Javascript implications

The isolation boundary between Javascript and a browser content process' native code is not visible to the CPU, which makes hardware mitigations difficult to use for JS — and any other system running code in the same process with different levels of trust. It's hard to say what the immediate implications of this are, but I think it makes "one site per process" policies in browsers more appealing in the long term, at least as an option to deploy in case some future difficult-to-mitigate vulnerability hits.

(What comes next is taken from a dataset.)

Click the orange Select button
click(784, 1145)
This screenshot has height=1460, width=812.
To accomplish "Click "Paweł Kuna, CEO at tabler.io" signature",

Right now browsers are trying to keep the problem manageable by making it difficult for JS to extract information from the timing channel (by limiting timer resolution and disabling features like SharedArrayBuffer that can be used to implement high-resolution timers), but this unfortunately limits the power of Web applications compared to native applications. For example, as long as it lasts we can't run idiomatic parallel Rust code in browsers via WebAssembly :-(. Also I suspect in the medium term attackers will find other ways to read the timing channel that will be less feasible to disable.

I think it would be a grave mistake to simply give up on mixing code with different trust labels in the same address space. Apart from having to redesign lot of software, that would set a hard lower bound on the cost of transitioning between trust zones. It would be much better if hardware mitigations can be designed to be usable within a single address space.

Other attacks

Perhaps the biggest question is whether we are seeing just the start of a flood of serious attacks based on Spectre-like ideas. I think it's entirely possible, and if so, then dealing with those attacks piecemeal as they surface is going to be incredibly expensive and painful. There is even a possibility that the cost of mitigations will compound as mitigations interfere with one another and fewer and fewer people are capable of understanding what's going on. Therefore I hope and pray that people in positions of power — CPU vendors, big software vendors, etc — work together to come up with comprehensive, preventative fixes that simply rule out these classes of attacks, and don't let themselves be entirely consumed by demands for immediate responses to zero-day vulnerabilities. I applaud the sentiment of RISC-V's statement to this end, self-serving as it is.